With Benford the Law the law in the UK, a couple of weeks ago a man was convicted of murdering his two young children by shooting them through the back of the head with a shotgun.
The man, Benford, was convicted under a provision of the Criminal Justice Act 1988 (CJA).
It was the second time that a British criminal had been convicted under the law and the first time in Britain since the 1871 murder of Sir William Blackadder.
In 2002, a young man in the United States, William Pemberton, was sentenced to life in prison after being convicted of killing his two children.
In 2007, a woman in Texas was convicted in a similar way for killing her five children by throwing them into a car.

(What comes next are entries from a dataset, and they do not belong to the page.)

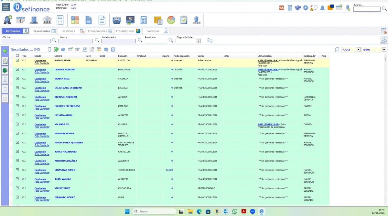Click the refresh results icon
388x216 pixels.
click(x=337, y=50)
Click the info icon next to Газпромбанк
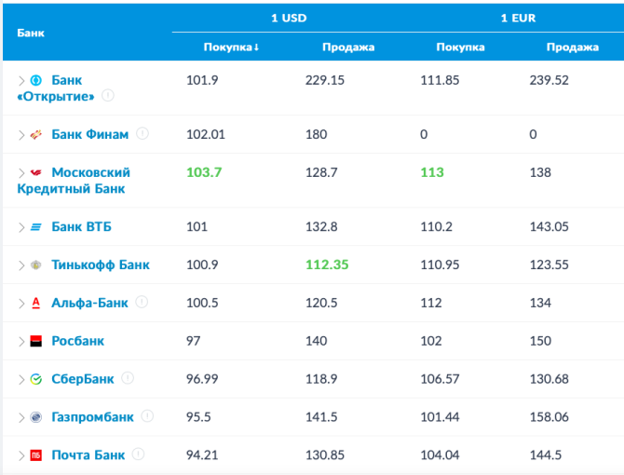624x475 pixels. [147, 416]

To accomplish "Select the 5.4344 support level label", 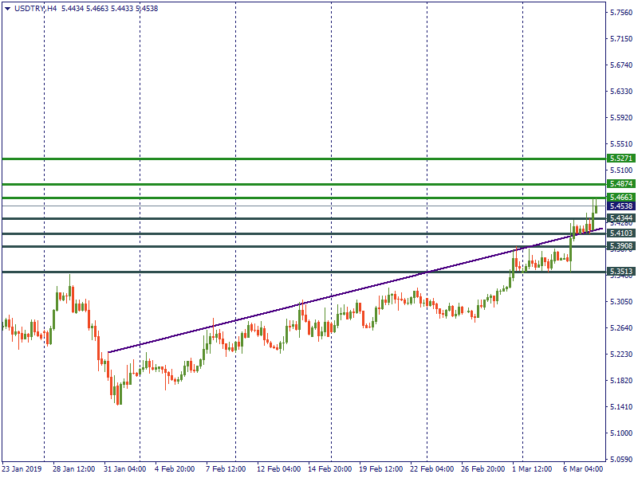I will pyautogui.click(x=620, y=217).

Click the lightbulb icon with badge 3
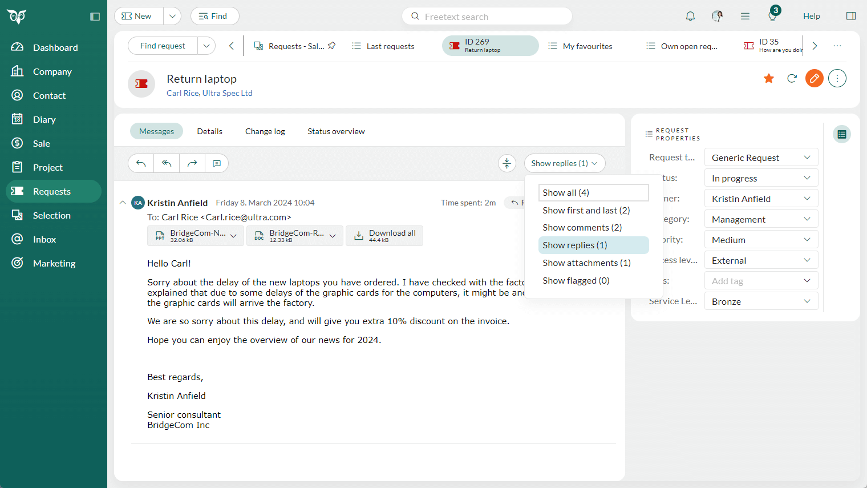click(x=772, y=16)
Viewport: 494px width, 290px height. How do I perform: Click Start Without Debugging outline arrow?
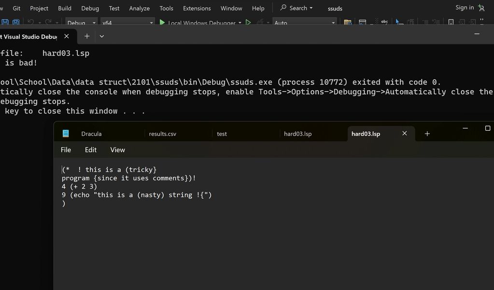(248, 23)
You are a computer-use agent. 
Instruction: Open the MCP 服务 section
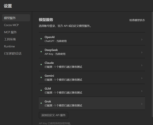tap(10, 32)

It is unclear what the relationship between the two cases is.
But the law has become something of a rallying cry for people who have been victims of child abuse, as they argue that it protects them from harm.
Benford, a barrister who specialises in child protection, is a former child psychologist and a former adviser to the police watchdog, the Independent Police Complaints Commission.
She said: I think the whole idea that it would protect children is nonsense.
I have seen many cases where young children are put through a process where they are exposed to a number of different types of trauma and, quite often, these kinds of traumatic experiences do not lead to the same type of behaviour that a criminal would.
They can result in severe psychological damage to children.
It is important to remember that this is not about the protection of children.
It is about protecting the family and the home.
And it is important that those who are perpetrators of child cruelty be brought to justice.
In 2005, the CPS launched a national investigation into child abuse in the justice system.
The investigation found that the CPS was often reluctant to act on reports of abuse, often refusing to make the necessary arrangements.
More recently, a number a women have been prosecuted under the CJA in relation to child abuse.